**What you will do**
Print word for word the records from the line containing "Política de privacidade (74, 2569)" through the end.

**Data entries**
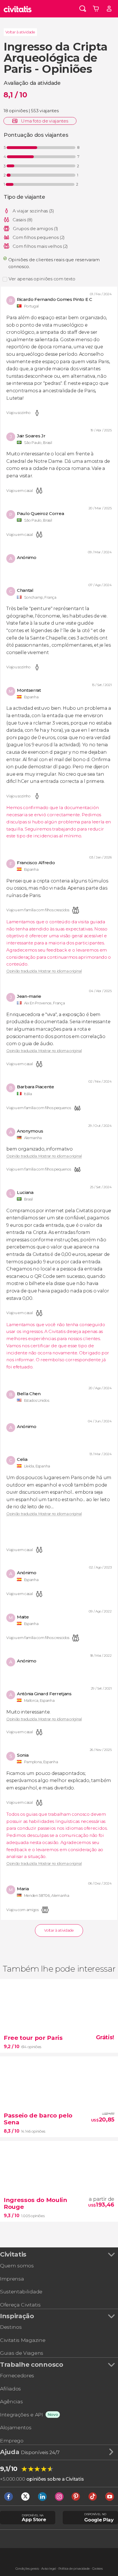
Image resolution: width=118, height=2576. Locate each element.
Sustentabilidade (21, 2292)
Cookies (97, 2569)
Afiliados (10, 2389)
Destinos (10, 2327)
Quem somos (17, 2266)
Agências (11, 2401)
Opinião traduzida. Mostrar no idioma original (44, 971)
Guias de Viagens (21, 2353)
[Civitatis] (17, 8)
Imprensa (12, 2279)
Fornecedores (17, 2375)
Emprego (11, 2441)
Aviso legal (48, 2569)
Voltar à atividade (20, 32)
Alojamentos (15, 2427)
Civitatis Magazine (22, 2340)
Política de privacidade (74, 2569)
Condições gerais (27, 2569)
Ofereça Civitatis (20, 2305)
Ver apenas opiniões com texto (42, 278)
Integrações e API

**Your solution**
Política de privacidade (74, 2569)
Condições gerais (27, 2569)
Ofereça Civitatis (20, 2305)
Ver apenas opiniões com texto (42, 278)
Integrações e API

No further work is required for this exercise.